Now there’s actually a free tool that will automatically save money for you. It’s called Digit and so far it has saved me over $300 that I didn’t even know I had.

It’s an intelligent service that tracks your spending and knows how much you can afford to put into savings, then it automatically deducts different amounts throughout the week.

If something crazy happens and it causes you to overdraft by taking too much, Digit will cover any fees, but it has never happened to me; it always knows when to quit.


4. Automate Your Mortgage/Rent

Your mortgage payment is easily automated through online banking. You can even do it without online banking. Just call your bank and set it up to be automatically drafted on a certain day each month.

If you want to pay extra on your mortgage, you can set an additional amount to go towards principle each month.

For rent, simply set up an automatic check to be sent to your landlord’s address each month.

Some landlords (especially property management companies) actually offer an automatic-draft service, but if not, online banking will do the trick by simply setting up the check to be sent through the mail.


5. Automate Your Giving

This is an often forgotten area of automation, but yes, your giving can easily be automated. First, check with your church, charity or organization to see if they offer a way to set up an automatic giving plan.

If not, simply get the mailing information and set a check to be automatically sent each month through online banking.

You’ll never forget about your giving again and you won’t have to worry about “not having enough” to give.

It’s funny, when we put giving last, we never seem to have enough, but if we automatically give no matter what, we always seem to find a way to pay the rest of our bills.  Just a weird little law of the universe.


6. Automate-Away Your Debt

It’s easy to set up payments automatically through online banking, but you have more than one option – usually you have three:

  • Pay the minimum payment each month
  • Pay off the balance in full each month
  • Pay the minimum plus extra each month
  • For your debt, you’re going to want the last option. This is where the debt snowball or the debt avalanche comes in. Choose your method and automate it.
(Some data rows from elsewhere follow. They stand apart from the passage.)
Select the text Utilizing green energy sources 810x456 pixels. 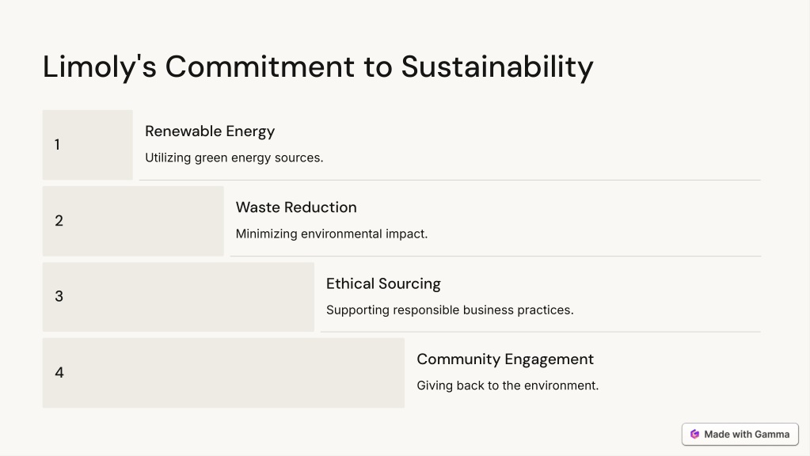coord(234,158)
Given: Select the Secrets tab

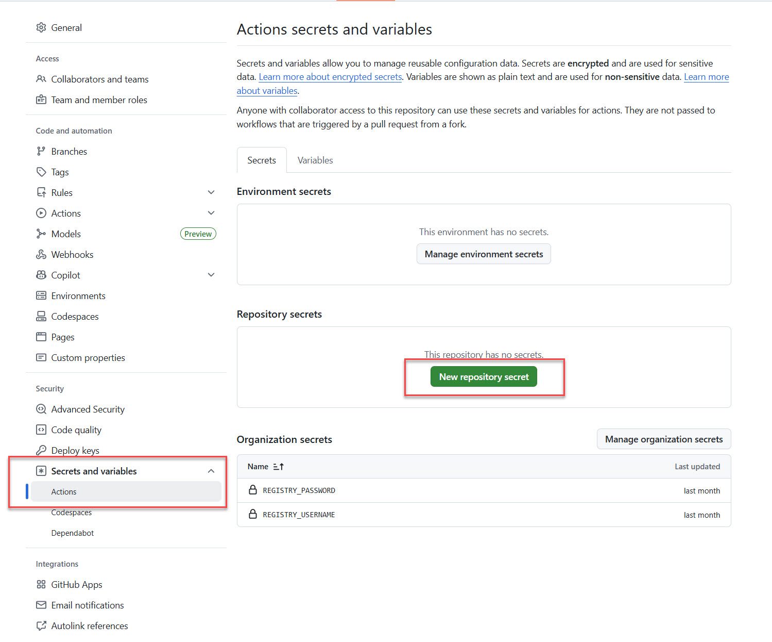Looking at the screenshot, I should [x=262, y=160].
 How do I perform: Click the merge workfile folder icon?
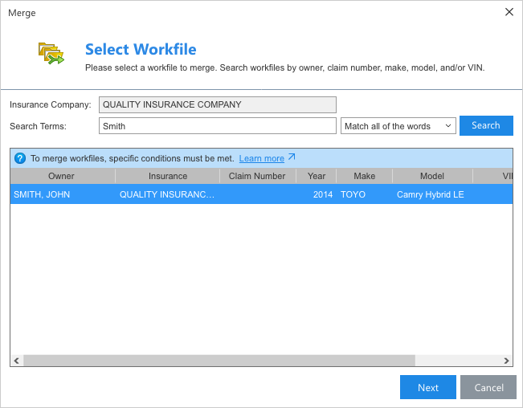pyautogui.click(x=51, y=53)
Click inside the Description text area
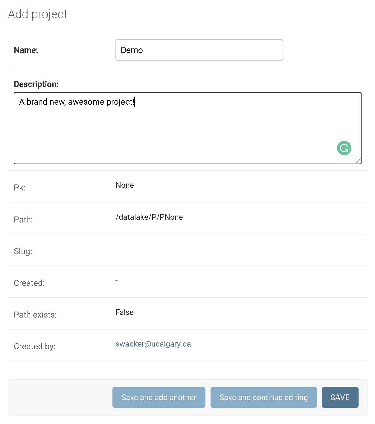375x424 pixels. (x=188, y=128)
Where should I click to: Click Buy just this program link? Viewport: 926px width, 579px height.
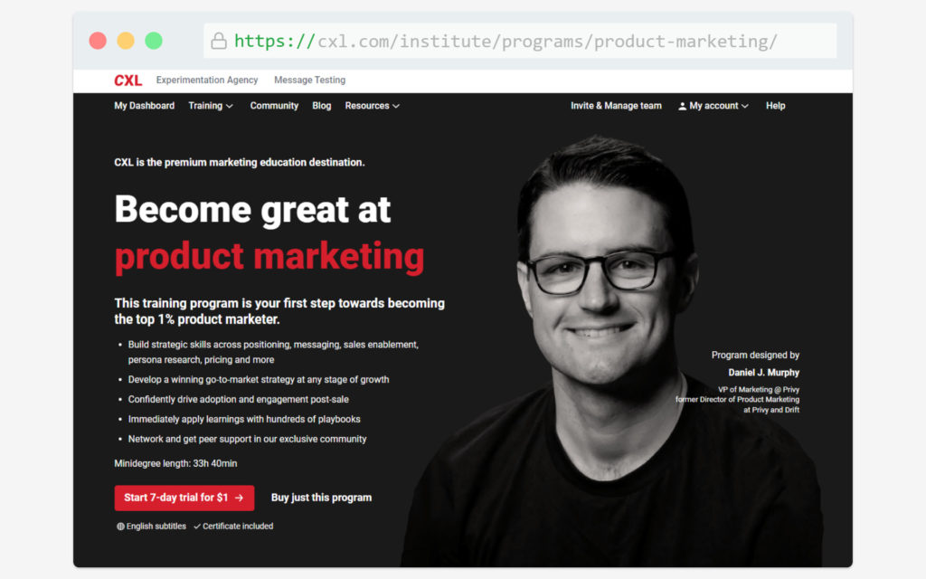point(321,498)
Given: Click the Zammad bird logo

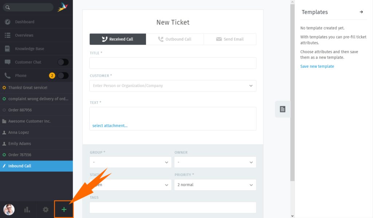Looking at the screenshot, I should pos(63,7).
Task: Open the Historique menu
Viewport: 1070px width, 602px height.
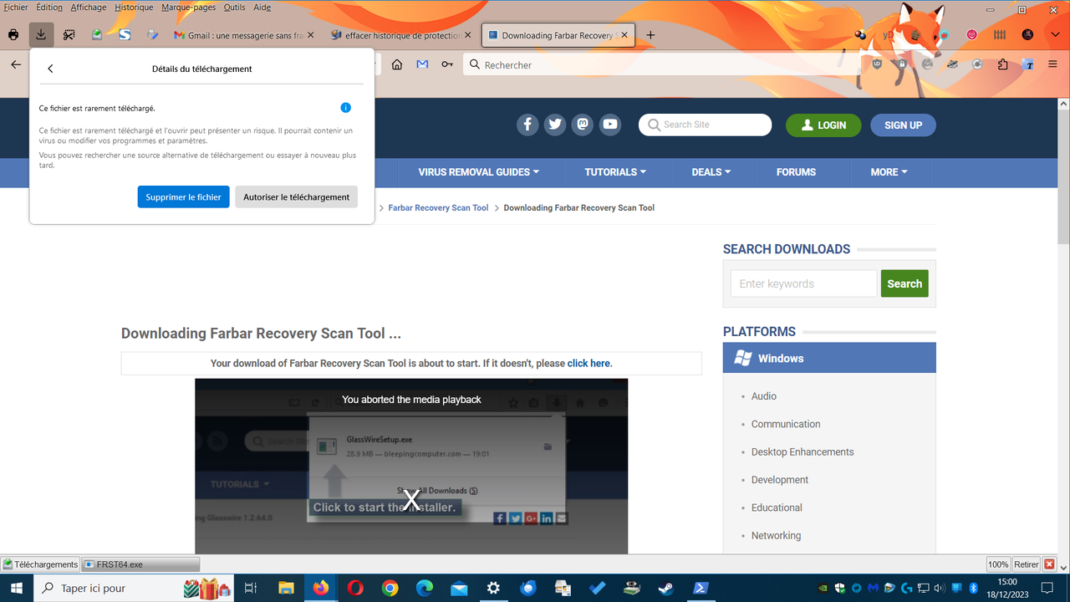Action: [x=132, y=7]
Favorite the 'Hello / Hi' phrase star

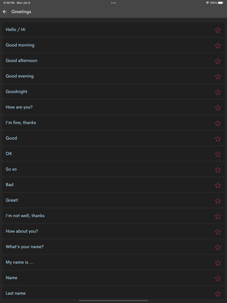(x=218, y=30)
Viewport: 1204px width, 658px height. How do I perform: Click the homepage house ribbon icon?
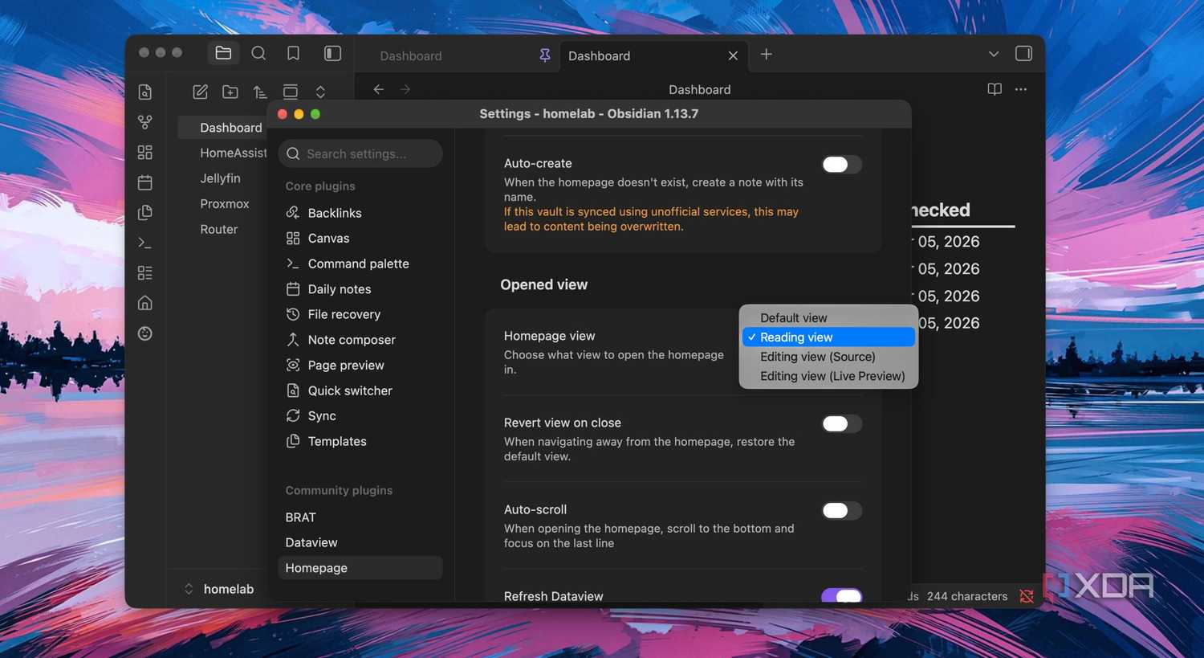tap(144, 303)
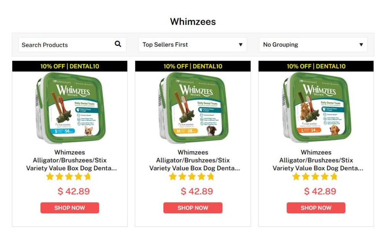Expand the No Grouping dropdown

(x=313, y=45)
    You’ll have to adjust the payments once you pay off a debt, but that’s good, because it will be motivating to see your progress.

    Before you know it, you’ll be debt free – automatically!


    7. Automate Your Spending

    Once you’ve automated the rest of your budget, your spending is all you need to keep track of.

    If the payment doesn’t change, automate it and forget about it – though you should still be reviewing your monthly statements for errors.

    For the rest of your expenses, such as groceries, entertainment, auto and clothing, just keep a small budget in a free program like Personal Capital or Goodbudget.

    The easiest way to automate your spending is through the [responsible] use of credit cards. Simply set your credit cards to pay the full balance each month. This way you won’t accrue any revolving debt and you’ll never pay interest.

    You’ll need to budget your spending and as long as you don’t go over budget, you won’t have to worry about anything. It’s a good idea to keep a buffer in your checking account for the times that you do go over a little – a few hundred dollars should do the trick.


    The Main Thing

    It doesn’t matter how you automate it, it just matters that you automate it. If you have to pay a fee to automate something, see if you can find a better way. There’s almost always a way to do it for free.

    For example, your landlord may charge you a fee to set up an automatic plan, but your bank may be able to send a check each month for free.

    Always look for a free option.

    It may still be worth it to pay an extremely small fee, but you shouldn’t have to. Not in 2015. Automation is everywhere so you have choices and options, which is great because that means it’s more difficult for companies to charge fees for automation.

    So get out there and automate as much as you can without paying extra. Free up your time and take a load off.

    How much of your budget is automated?  What’s something you’re going to start automating now?